▶ [Reading text]:

Overview

Readout is the mechanism that controls what information is extracted from the quantum backend after a functional is executed. It is specified separately from the functional itself, so the same circuit or schedule can be measured in different ways without any code change to the functional.

All uses start with an instance of the class Readout.

Readout is a builder that accumulates readout methods by chaining with_* calls. Each call returns a new spec with one additional slot filled; the original object is never modified.

from qilisdk.readout import Readout
from qilisdk.analog import Z

spec = Readout()                                  # no readout selected yet
spec = spec.with_sampling(nshots=1000)            # add sampling
spec = spec.with_expectation(observables=[Z(0)])  # add expectation values

# or in one line:
spec = Readout().with_sampling(nshots=1000).with_expectation(observables=[Z(0)])

The finished spec is passed to execute() (or submit() for remote hardware):

from qilisdk.backends import QiliSim
from qilisdk.digital import Circuit
from qilisdk.functionals import DigitalPropagation

backend = QiliSim()
circuit = Circuit(2)
functional = DigitalPropagation(circuit)
result = backend.execute(functional, readout=spec)

Note

At least one readout method must be added before calling execute. Passing an empty Readout() raises a ValueError.

Any combination of the three readout types can be requested in a single execution by chaining the with_* calls. The backend performs one circuit run and extracts all requested outputs.

from qilisdk.analog import Z
from qilisdk.readout import Readout

spec = (
    Readout()
    .with_sampling(nshots=500)
    .with_expectation(observables=[Z(0)])
    .with_state_tomography()
)
result = backend.execute(functional, readout=spec)

counts = result.get_samples()              # from sampling
ev     = result.get_expectation_values()   # from expectation
state  = result.get_state()                # from state tomography

Accessing Results

execute() returns a FunctionalResult. There are two ways to access the readout data.

Convenient Shortcuts

The quickest way to access results:

Property	Type	Requires
`get_samples()`	`dict[str, int]`	`with_sampling()`
`get_probabilities()`	`dict[str, float]`	`with_sampling()` or `with_state_tomography()`
`get_expectation_values()`	`list[float]`	`with_expectation()`
`get_state()`	`QTensor`	`with_state_tomography()`

These raise ValueError at runtime if the corresponding readout was not requested.

▶ [Information supplied]:

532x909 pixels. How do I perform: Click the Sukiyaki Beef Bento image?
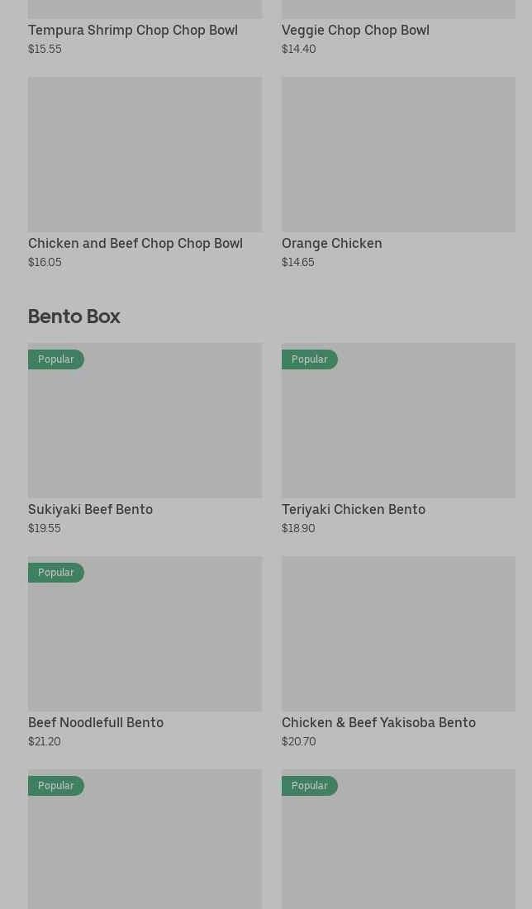click(145, 430)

▶ [Actions to take]:
1. Reproduce the portion of the readout documentation from "Convenient Shortcuts" up to and including "was not requested.", matching every character.
2. Write the next part of the readout documentation, starting right after its final sentence.

▶ [The answers]:
1.
Convenient Shortcuts

The quickest way to access results:

Property	Type	Requires
`get_samples()`	`dict[str, int]`	`with_sampling()`
`get_probabilities()`	`dict[str, float]`	`with_sampling()` or `with_state_tomography()`
`get_expectation_values()`	`list[float]`	`with_expectation()`
`get_state()`	`QTensor`	`with_state_tomography()`

These raise ValueError at runtime if the corresponding readout was not requested.

2.
Typed Forwarding Properties

For production code or when combining multiple readout types, use the typed forwarding properties. These return the raw result objects and let the type checker verify access without runtime guards:

from qilisdk.analog import Z
from qilisdk.readout import Readout

spec = Readout().with_sampling(nshots=1000).with_expectation(observables=[Z(0)])
result = backend.execute(functional, readout=spec)

# result.sampling is SamplingReadoutResult - the type checker knows this
top2 = result.sampling.get_probabilities(n=2)

# result.expectation is ExpectationReadoutResult - the type checker knows this
raw_evs = result.expectation.expectation_values

Property	Returns	Requires
`result.sampling`	`SamplingReadoutResult \| None`	`with_sampling()`
`result.expectation`	`ExpectationReadoutResult \| None`	`with_expectation()`
`result.state_tomography`	`StateTomographyReadoutResult \| None`	`with_state_tomography()`

Complete Example

The following example runs an analog annealing schedule, collects expectation values and the final state at every time step, then plots the observable trajectory.

import numpy as np
import matplotlib.pyplot as plt

from qilisdk.analog import Schedule, X, Z
from qilisdk.backends import QutipBackend
from qilisdk.core import ket
from qilisdk.functionals import AnalogEvolution
from qilisdk.readout import Readout

T = 5.0
schedule = Schedule(
    hamiltonians={"driver": X(0), "problem": Z(0)},
    coefficients={
        "driver": {(0.0, T): lambda t: 1.0 - t / T},
        "problem": {(0.0, T): lambda t: t / T},
    },
    dt=0.1,
)

functional = AnalogEvolution(
    schedule=schedule,
    initial_state=(ket(0) - ket(1)).unit(),
    store_intermediate_results=True,
)

spec = (
    Readout()
    .with_expectation(observables=[Z(0)])
    .with_state_tomography()
)

result = QutipBackend().execute(functional, readout=spec)

# Final results
print("Final <Z>:", result.get_expectation_values()[0])
print("Final state:", result.get_state())

# Time-resolved expectation values
ev_trajectory = [step[0] for step in result.get_intermediate_expectation_values()]
plt.plot(np.linspace(0, T, len(ev_trajectory)), ev_trajectory)
plt.xlabel("Time")
plt.ylabel("⟨Z⟩")
plt.title("Expectation value during annealing")
plt.show()